Ponzi Scheme Operator Sentenced to Prison

A former Boston resident charged by the SEC with fraud for operating a $10 million Ponzi scheme involving purported bridge loans to Jamaican businesses has been sentenced to 70 months imprisonment in a parallel criminal case.

Mark Anderson Jones in September pleaded guilty to the criminal charges, which arose from the same fraudulent conduct alleged in the SEC’s complaint filed last year.

According to the SEC, Jones solicited investors in several states and Washington D.C. by issuing promissory notes and personal guarantees to invest in “The Bridge Fund,” an enterprise that supposedly loaned money to Jamaican businesses waiting for funding from approved commercial bank loans. Instead of investing as promised, Jones allegedly used portions of investor money to make Ponzi payments and pay personal expenses.

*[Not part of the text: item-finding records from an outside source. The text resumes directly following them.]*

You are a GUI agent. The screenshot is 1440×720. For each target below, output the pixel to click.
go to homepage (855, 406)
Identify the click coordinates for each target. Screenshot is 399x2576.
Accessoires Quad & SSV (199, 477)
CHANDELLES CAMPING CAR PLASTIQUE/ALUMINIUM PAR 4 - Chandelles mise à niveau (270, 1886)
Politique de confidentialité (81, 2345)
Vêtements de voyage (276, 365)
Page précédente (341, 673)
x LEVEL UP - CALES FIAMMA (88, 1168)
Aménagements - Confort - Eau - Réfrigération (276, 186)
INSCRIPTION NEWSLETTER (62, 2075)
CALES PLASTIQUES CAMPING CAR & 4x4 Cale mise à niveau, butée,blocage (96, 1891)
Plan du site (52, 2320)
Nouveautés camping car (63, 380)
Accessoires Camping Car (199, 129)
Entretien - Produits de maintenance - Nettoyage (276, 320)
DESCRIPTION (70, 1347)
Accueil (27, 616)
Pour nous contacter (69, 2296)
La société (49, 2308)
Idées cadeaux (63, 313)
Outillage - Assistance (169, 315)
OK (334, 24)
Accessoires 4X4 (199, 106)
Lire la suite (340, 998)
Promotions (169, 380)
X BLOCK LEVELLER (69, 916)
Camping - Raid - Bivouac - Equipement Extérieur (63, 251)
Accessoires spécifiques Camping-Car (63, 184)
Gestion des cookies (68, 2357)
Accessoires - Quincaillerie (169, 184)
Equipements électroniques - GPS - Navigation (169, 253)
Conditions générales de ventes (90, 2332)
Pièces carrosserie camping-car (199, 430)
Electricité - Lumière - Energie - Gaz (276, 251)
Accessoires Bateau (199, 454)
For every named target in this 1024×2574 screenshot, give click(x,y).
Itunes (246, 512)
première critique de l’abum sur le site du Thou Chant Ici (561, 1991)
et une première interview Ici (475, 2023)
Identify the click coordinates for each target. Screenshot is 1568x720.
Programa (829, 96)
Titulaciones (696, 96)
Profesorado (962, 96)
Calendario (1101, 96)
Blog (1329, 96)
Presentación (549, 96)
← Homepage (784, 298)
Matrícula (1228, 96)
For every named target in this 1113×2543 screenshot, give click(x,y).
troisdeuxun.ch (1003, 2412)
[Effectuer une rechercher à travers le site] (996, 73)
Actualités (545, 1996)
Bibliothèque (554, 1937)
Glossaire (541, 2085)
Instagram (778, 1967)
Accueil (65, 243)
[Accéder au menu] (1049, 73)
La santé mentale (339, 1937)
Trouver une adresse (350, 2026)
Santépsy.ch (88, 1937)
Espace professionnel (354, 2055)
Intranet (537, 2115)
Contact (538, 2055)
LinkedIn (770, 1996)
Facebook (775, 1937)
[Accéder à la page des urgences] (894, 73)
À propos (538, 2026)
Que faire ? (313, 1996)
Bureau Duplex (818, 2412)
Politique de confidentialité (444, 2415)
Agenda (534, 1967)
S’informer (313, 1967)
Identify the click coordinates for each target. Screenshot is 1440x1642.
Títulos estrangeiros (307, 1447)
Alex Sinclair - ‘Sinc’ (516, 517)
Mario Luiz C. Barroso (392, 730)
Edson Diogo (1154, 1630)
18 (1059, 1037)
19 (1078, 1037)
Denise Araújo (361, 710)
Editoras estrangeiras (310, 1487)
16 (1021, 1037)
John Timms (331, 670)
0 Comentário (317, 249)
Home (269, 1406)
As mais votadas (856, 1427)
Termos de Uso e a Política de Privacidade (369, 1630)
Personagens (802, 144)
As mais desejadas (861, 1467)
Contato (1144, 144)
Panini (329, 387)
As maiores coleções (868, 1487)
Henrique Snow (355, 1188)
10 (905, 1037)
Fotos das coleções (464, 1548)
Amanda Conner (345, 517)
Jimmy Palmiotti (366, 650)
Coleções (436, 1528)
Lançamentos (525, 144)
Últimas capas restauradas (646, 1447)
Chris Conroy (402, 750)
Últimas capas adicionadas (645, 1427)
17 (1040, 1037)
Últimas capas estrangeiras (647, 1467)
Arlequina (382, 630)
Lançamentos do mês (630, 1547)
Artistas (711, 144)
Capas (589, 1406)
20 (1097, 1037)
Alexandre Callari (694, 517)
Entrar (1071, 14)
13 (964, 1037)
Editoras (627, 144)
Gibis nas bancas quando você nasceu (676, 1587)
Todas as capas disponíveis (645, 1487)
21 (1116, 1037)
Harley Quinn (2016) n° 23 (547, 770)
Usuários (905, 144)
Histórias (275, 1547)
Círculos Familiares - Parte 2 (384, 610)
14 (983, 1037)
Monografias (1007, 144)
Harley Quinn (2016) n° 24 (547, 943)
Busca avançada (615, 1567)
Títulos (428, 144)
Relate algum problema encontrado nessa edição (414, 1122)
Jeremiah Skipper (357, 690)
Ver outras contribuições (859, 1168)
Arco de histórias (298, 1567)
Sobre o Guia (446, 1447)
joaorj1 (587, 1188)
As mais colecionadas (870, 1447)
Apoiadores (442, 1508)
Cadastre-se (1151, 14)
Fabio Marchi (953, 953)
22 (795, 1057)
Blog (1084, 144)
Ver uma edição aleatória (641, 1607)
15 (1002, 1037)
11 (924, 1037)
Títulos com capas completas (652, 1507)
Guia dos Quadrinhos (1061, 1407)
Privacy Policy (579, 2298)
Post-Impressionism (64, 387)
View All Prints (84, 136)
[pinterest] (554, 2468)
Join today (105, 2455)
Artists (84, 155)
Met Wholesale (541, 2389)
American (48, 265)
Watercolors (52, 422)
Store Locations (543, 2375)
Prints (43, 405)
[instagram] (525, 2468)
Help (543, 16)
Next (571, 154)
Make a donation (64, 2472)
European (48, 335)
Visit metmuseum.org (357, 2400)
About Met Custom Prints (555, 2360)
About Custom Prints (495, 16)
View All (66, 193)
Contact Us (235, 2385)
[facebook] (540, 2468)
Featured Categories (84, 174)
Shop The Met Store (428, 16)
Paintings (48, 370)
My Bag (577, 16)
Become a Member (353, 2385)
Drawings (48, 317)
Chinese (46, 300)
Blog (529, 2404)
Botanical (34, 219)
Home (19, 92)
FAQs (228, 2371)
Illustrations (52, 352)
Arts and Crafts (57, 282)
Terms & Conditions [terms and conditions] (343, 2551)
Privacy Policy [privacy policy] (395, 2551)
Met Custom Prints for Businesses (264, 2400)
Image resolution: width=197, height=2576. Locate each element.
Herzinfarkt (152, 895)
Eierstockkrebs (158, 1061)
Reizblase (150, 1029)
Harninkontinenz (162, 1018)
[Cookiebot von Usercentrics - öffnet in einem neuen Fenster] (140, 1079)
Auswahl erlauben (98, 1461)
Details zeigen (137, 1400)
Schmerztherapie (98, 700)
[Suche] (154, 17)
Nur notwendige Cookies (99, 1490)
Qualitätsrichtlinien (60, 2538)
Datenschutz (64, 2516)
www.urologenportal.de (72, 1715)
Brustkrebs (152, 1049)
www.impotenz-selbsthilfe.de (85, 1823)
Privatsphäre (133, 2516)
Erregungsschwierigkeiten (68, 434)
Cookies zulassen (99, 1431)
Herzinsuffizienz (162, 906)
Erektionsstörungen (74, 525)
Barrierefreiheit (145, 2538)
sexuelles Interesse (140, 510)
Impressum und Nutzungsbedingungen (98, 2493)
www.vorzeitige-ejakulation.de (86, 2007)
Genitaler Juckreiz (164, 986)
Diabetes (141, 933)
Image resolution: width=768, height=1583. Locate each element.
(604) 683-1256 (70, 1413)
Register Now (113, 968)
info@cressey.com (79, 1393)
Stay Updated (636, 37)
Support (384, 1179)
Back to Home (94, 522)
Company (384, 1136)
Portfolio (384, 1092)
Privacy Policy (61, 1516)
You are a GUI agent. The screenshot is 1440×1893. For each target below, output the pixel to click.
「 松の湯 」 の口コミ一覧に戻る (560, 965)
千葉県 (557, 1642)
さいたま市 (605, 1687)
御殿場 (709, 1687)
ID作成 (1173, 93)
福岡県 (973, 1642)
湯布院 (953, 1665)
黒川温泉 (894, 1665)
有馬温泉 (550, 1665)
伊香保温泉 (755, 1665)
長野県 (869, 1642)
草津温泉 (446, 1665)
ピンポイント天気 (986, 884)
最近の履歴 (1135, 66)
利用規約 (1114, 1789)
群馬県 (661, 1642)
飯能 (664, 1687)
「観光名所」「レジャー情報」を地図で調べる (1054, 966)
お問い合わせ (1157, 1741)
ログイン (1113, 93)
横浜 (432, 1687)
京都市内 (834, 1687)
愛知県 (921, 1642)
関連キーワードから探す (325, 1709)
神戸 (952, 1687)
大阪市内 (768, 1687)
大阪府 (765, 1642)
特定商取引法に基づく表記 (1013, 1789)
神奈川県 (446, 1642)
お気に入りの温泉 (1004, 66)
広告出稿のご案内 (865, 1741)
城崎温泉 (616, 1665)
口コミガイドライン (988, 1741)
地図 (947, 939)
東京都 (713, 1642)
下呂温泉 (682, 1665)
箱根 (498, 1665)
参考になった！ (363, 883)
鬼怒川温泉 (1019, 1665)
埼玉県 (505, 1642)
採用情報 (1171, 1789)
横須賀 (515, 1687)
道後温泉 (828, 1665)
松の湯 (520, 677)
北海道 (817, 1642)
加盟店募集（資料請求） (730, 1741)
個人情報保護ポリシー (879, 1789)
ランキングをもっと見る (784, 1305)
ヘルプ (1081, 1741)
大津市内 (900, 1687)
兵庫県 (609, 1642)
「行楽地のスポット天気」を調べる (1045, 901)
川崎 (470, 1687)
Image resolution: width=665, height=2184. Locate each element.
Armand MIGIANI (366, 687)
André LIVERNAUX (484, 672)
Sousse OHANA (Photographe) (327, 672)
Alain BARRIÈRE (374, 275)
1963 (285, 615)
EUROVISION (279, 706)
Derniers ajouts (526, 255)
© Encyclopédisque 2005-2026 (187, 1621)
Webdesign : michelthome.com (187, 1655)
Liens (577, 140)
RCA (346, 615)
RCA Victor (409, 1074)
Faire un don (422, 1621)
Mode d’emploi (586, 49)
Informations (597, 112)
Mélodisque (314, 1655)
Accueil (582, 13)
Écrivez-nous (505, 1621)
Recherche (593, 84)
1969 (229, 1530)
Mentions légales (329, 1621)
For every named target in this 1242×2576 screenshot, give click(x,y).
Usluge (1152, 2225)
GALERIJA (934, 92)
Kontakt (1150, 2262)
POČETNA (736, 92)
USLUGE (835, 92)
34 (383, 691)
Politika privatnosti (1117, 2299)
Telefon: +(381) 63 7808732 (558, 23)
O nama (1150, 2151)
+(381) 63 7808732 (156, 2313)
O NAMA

In March 2017, the U.S. District Court for the District of Massachusetts entered a final judgment against Jones by default. The court ordered Jones to pay $3,586,510 in disgorgement, $236,463.48 in prejudgment interest and a $160,000 civil penalty.

SEC Halts Fraudulent Mortgage Investment Scheme

The SEC filed an emergency action on May 15 to stop a fraudulent mortgage investment scheme that raised approximately $22.7 million from approximately 100 investors.

The SEC’s complaint alleges that Frisco, Texas resident Thurman P. Bryant, III and his company, Bryant United Capital Funding, Inc. (BUCF), raised approximately $22.7 million from approximately 100 investors across the country, approximately $1.4 million of which Bryant raised just since January 2017.

Bryant falsely promised these investors a risk-free, guaranteed minimum 30% annual return on investments that he claimed he would make in the mortgage industry.

However, contrary to what he told investors, Bryant commingled investor funds in a single deposit account and intentionally misappropriated $4.8 million to cover personal expenses, including rent and luxury car payments, a housekeeper, meals and groceries, private school tuition, horse riding expenses, and for an apartment.

He also funneled approximately $16.1 million to Houston, Texas-based relief defendants Arthur F. Wammel and Wammel Group for high-risk securities trading and investments in various businesses; sent $1.37 million to supposed concert promoter Carlos D. Goodspeed doing business as Top Agent Entertainment for no apparent legitimate or lawful reason; sent $140,000 to Thurman P. Bryant Jr. as purported but unearned investment returns; and made Ponzi payments to investors.

The SEC seeks permanent injunctions, civil penalties and disgorgement with prejudgment interest. And, at the SEC’s request, U.S. District Judge Amos L. Mazzant of the Eastern District of Texas appointed a receiver over the defendants’ assets and entered a temporary restraining order, asset freeze and other equitable relief.